→ **Work to be completed**
Switch each occurrence of "Identify the location of" in the data below to "Find the position of", and write the lines out again with everything else left as it is.

→ **Provided material**
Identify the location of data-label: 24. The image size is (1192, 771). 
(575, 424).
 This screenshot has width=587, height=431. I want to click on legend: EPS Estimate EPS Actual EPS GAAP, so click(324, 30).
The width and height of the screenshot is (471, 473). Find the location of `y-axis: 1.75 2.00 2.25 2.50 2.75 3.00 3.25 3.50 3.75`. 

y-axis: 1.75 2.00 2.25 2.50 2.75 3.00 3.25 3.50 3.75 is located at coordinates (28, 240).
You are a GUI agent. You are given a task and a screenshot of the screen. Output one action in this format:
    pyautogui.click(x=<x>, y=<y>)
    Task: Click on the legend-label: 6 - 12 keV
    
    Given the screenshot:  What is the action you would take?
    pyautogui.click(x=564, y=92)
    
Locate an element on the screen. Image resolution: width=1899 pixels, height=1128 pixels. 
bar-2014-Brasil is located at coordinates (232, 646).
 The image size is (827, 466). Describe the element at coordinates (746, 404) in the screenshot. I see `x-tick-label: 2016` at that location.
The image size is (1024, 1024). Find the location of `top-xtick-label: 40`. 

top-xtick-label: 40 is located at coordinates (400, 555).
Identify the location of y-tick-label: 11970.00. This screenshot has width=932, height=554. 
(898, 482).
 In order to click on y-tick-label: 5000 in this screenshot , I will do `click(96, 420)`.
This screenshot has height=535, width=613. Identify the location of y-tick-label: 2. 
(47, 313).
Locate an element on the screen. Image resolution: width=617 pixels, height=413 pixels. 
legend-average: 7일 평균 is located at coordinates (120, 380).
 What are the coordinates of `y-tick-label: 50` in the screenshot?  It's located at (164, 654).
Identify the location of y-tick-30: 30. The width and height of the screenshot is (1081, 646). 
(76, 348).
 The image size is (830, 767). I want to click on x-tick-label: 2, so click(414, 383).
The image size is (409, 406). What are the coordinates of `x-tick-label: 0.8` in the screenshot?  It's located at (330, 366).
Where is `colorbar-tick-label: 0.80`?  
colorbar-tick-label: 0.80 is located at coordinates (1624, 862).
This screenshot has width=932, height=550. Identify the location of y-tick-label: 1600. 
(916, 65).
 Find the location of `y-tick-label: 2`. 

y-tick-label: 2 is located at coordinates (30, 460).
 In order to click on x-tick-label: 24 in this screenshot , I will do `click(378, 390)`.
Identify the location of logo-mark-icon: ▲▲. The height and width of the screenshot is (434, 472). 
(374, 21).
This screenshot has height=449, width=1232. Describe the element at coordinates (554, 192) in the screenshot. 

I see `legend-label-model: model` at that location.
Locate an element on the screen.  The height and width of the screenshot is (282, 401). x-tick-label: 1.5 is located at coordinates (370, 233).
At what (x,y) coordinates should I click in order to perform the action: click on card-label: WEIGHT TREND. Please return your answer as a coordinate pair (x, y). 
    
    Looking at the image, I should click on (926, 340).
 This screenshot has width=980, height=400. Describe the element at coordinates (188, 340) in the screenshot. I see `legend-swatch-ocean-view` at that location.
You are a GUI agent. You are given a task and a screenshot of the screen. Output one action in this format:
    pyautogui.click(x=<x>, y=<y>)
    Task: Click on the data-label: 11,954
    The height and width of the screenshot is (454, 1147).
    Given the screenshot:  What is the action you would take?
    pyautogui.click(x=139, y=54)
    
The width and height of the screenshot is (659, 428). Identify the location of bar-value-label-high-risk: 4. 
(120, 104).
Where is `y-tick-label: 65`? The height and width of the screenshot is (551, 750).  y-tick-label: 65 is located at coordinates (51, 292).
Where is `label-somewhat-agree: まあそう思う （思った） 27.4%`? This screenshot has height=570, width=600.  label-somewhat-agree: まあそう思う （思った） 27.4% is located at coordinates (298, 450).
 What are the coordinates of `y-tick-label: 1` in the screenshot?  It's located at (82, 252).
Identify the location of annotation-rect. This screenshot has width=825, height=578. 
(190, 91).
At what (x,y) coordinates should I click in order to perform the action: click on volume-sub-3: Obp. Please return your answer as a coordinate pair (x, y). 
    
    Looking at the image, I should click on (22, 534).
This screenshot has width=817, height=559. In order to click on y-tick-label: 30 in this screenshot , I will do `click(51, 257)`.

→ **Exercise result**
Find the position of data-label: 24. The image size is (1192, 771). 
(575, 424).
 This screenshot has width=587, height=431. I want to click on legend: EPS Estimate EPS Actual EPS GAAP, so click(324, 30).
The width and height of the screenshot is (471, 473). Find the location of `y-axis: 1.75 2.00 2.25 2.50 2.75 3.00 3.25 3.50 3.75`. 

y-axis: 1.75 2.00 2.25 2.50 2.75 3.00 3.25 3.50 3.75 is located at coordinates (28, 240).
You are a GUI agent. You are given a task and a screenshot of the screen. Output one action in this format:
    pyautogui.click(x=<x>, y=<y>)
    Task: Click on the legend-label: 6 - 12 keV
    
    Given the screenshot:  What is the action you would take?
    pyautogui.click(x=564, y=92)
    
Locate an element on the screen. Image resolution: width=1899 pixels, height=1128 pixels. 
bar-2014-Brasil is located at coordinates (232, 646).
 The image size is (827, 466). Describe the element at coordinates (746, 404) in the screenshot. I see `x-tick-label: 2016` at that location.
The image size is (1024, 1024). Find the location of `top-xtick-label: 40`. 

top-xtick-label: 40 is located at coordinates (400, 555).
Find the position of y-tick-label: 11970.00. This screenshot has width=932, height=554. 
(898, 482).
 In order to click on y-tick-label: 5000 in this screenshot , I will do `click(96, 420)`.
This screenshot has height=535, width=613. Find the position of y-tick-label: 2. 
(47, 313).
Locate an element on the screen. Image resolution: width=617 pixels, height=413 pixels. 
legend-average: 7일 평균 is located at coordinates (120, 380).
 What are the coordinates of `y-tick-label: 50` in the screenshot?  It's located at (164, 654).
Find the position of y-tick-30: 30. The width and height of the screenshot is (1081, 646). 
(76, 348).
 The image size is (830, 767). I want to click on x-tick-label: 2, so click(414, 383).
The image size is (409, 406). What are the coordinates of `x-tick-label: 0.8` in the screenshot?  It's located at (330, 366).
Where is `colorbar-tick-label: 0.80`?  
colorbar-tick-label: 0.80 is located at coordinates (1624, 862).
This screenshot has width=932, height=550. Find the position of y-tick-label: 1600. 
(916, 65).
 Find the location of `y-tick-label: 2`. 

y-tick-label: 2 is located at coordinates (30, 460).
 In order to click on x-tick-label: 24 in this screenshot , I will do `click(378, 390)`.
Find the position of logo-mark-icon: ▲▲. The height and width of the screenshot is (434, 472). 
(374, 21).
This screenshot has height=449, width=1232. Describe the element at coordinates (554, 192) in the screenshot. 

I see `legend-label-model: model` at that location.
Locate an element on the screen.  The height and width of the screenshot is (282, 401). x-tick-label: 1.5 is located at coordinates (370, 233).
At what (x,y) coordinates should I click in order to perform the action: click on card-label: WEIGHT TREND. Please return your answer as a coordinate pair (x, y). 
    
    Looking at the image, I should click on (926, 340).
 This screenshot has width=980, height=400. Describe the element at coordinates (188, 340) in the screenshot. I see `legend-swatch-ocean-view` at that location.
You are a GUI agent. You are given a task and a screenshot of the screen. Output one action in this format:
    pyautogui.click(x=<x>, y=<y>)
    Task: Click on the data-label: 11,954
    The height and width of the screenshot is (454, 1147).
    Given the screenshot:  What is the action you would take?
    pyautogui.click(x=139, y=54)
    
The width and height of the screenshot is (659, 428). Find the position of bar-value-label-high-risk: 4. 
(120, 104).
Where is `y-tick-label: 65`? The height and width of the screenshot is (551, 750).  y-tick-label: 65 is located at coordinates (51, 292).
Where is `label-somewhat-agree: まあそう思う （思った） 27.4%`? This screenshot has height=570, width=600.  label-somewhat-agree: まあそう思う （思った） 27.4% is located at coordinates (298, 450).
 What are the coordinates of `y-tick-label: 1` in the screenshot?  It's located at (82, 252).
Find the position of annotation-rect. This screenshot has width=825, height=578. 
(190, 91).
At what (x,y) coordinates should I click in order to perform the action: click on volume-sub-3: Obp. Please return your answer as a coordinate pair (x, y). 
    
    Looking at the image, I should click on (22, 534).
This screenshot has width=817, height=559. In order to click on y-tick-label: 30 in this screenshot , I will do `click(51, 257)`.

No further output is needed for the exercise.